Subprime loans have the highest interest rates in the entire market—they can cost a borrower up to $200,000 more in interest than a Fannie Mae loan. Many subprime borrowers could qualify for lower-cost loans, but they're being steered or seduced into the high-cost loan. Worse than that, inner-city neighborhoods are prime targets for predatory lenders, who charge hidden and abusive rates, fees, and rules. When the borrower gets behind, the predatory lender can seize and sell their homes.

When black Americans who can afford the least are paying the most for housing capital, it is not only a denial of consumer rights. It is a denial of capital rights. And when African Americans cannot obtain capital, or must pay abusive rates for it, it is impossible to leverage their assets to generate wealth.
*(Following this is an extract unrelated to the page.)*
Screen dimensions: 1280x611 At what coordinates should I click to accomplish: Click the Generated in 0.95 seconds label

The wealth gap, in fact, has remained about the same for the last 20 years. We have seen no progress at all. And this lack of wealth in black America helps to explain why the gaps persist in education, jobs, and property ownership.
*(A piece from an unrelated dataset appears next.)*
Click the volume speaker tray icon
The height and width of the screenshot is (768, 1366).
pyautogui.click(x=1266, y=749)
Without wealth, it's hard to send your kids to college. Without college, it's hard to get a good job. Without a good job, it's hard to earn a good income. Without a good income, it's hard to obtain property. And without property and the capital to leverage it, it's hard to create wealth to send your kids to college. Many do not understand this chain of denial. They say, "Discrimination is illegal. Everyone has equal rights. What's the problem?"

The problem is that only 137 years and four generations have passed since African Americans were even permitted to learn, earn an income, and own assets. We have great-grandparents who were slaves. We have grandparents who were property-less sharecroppers. We have parents who lived under Jim Crow. We have people all around us who have suffered the de facto denial of equal education, equal employment, and fair lending.

African Americans came from 400 years and 13 generations of subjugation, humiliation, segregation, and discrimination, de facto and de jure. You cannot reverse the impact in 30 years and one generation. African Americans have been denied the miracle of compound interest. One dollar in 1865 at only 3 percent interest would be worth almost 60 times as much today. Imagine only how much wealth has been denied to the formerly enslaved as they were denied access to the formal property system. Imagine merely how much wealth was lost when Gen. Oliver Otis Howard, founder of Howard University, was halted from fulfilling the promise of "40 acres and a mule." On Kiawah Island today, a four-bedroom beach house on one acre of land alone is listed for $3 million.

We know that the long journey of African Americans from an enslaved people to full participants in our society cannot be completed in a single step. We cannot overcome the loss of 137 years of compound interest very easily. Short of that, what can be done?

Asset-Building Strategies

Today, most public policies to help underserved families succeed focus on education, employment, and income-building strategies, and that's good. But perhaps in addition they could also focus on asset-building strategies. That way, everyone—regardless of education or income—could harness their human capital, their willingness to work, into appreciable assets and thereby harness the "mystery of capital" to build wealth security.

Studies tell us that home ownership leads to stronger families and safer, more close-knit communities with better schools and services. Children go farther and do better in school. So home ownership can help to close the gaps in education—and thus jobs and income. Home ownership is absolutely critical to closing the wealth gap. Owning a home is the working man and woman's capital engine, the democratization of capital. Owning a home is the most important investment—and the only leveraged investment—available to most Americans. It is a powerful way to transmit wealth from generation to generation. For African Americans—the formerly enslaved—home ownership has the power to help to mend the broken promise of "40 acres and a mule."

When this article appeared, Franklin D. Raines was chair and CEO of Fannie Mae, a private company operating under congressional charter to make home ownership more affordable to low- and moderate-income borrowers. This article is adapted from remarks he delivered in March 2002 at the Howard University Charter Day Convocation in Washington, D.C.